§ Stated exercise: Set down word for word the passage of the piece on literary form below, from "Brilliant, right? Sometimes" up to and including "lot of unpacking.".

§ Text:
= = = =

The Power of Literary Form

(1) The Idea: The Power of Fictional Forms - Slowing Time

One of the titles that I particularly enjoyed was James Wood’s How Fiction Works. It restored my love for realist fiction, ironed out some of my misunderstandings of the fictional form and it gave me the pleasure of reading some of the sharpest literary criticism I’ve ever read.

Take this passage for example when Wood commented on Flaubert’s Madame Bovary:

This, from Madame Bovary - Charles is stupidly pround that he has got Emma pregnant: ‘L’idée d’avoir engendré le délectait.’ So compact, so precise, so rhythmic. Literally, this is ‘The idea of having engendered delighted him.’

… This is good, but pity the poor translator. For the English is a wan cousin of the French. Say the French our aloud, as Flaubert would have done, and you encounter four ‘ay’ sounds in three of the words: ‘I’idée, engendré, délectait.’ And English translation that tried to mimic the untranslatable music of the French would sound like bad hip-hop: ‘The notion of procreation was a delecation.’

Brilliant, right? Sometimes the book gives the impression of listening to a jolly old guy giggling as he flicks through his literary tomes while licking his index finger.

But my love for Wood’s witty style aside, the book is packed full of heavier and more substantial arguments. One of them directly addressed this concern that I have about life flying by me all too fast.

In one of my favourite chapters on literary form, Wood, evoking Walter Benjamin, articulated the unique power of fiction:

“So fiction… ideally offers us a power we tend to lack in our own lives: to reflect on the form and direction of our existence; to see the birth, development and end of a completed life.”

This point, while subtle, deserves a lot of unpacking.

The way I see it, we all start off by imposing our youthful stories onto the potential of life because we don’t have the privilege of hindsight. One day I will become x and after that y will be wonderful. One day I will meet a and our lives will look like b. The future carries that sweet allure in the realm of fantasy because we don’t know any better. This is one of the last instances when life has a semblance of chapters/form.

= = = =

§ Information supplied:
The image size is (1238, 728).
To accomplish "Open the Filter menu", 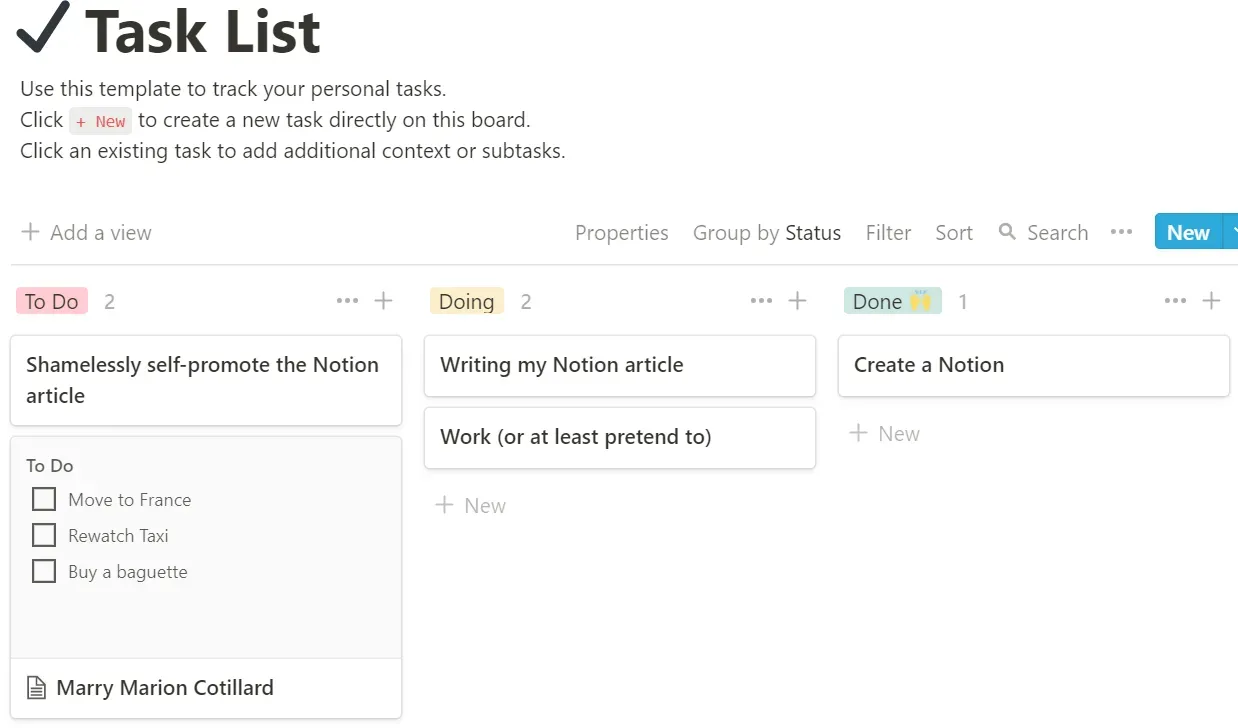I will pos(888,233).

= = = =

§ Solution to this problem:
Brilliant, right? Sometimes the book gives the impression of listening to a jolly old guy giggling as he flicks through his literary tomes while licking his index finger.

But my love for Wood’s witty style aside, the book is packed full of heavier and more substantial arguments. One of them directly addressed this concern that I have about life flying by me all too fast.

In one of my favourite chapters on literary form, Wood, evoking Walter Benjamin, articulated the unique power of fiction:

“So fiction… ideally offers us a power we tend to lack in our own lives: to reflect on the form and direction of our existence; to see the birth, development and end of a completed life.”

This point, while subtle, deserves a lot of unpacking.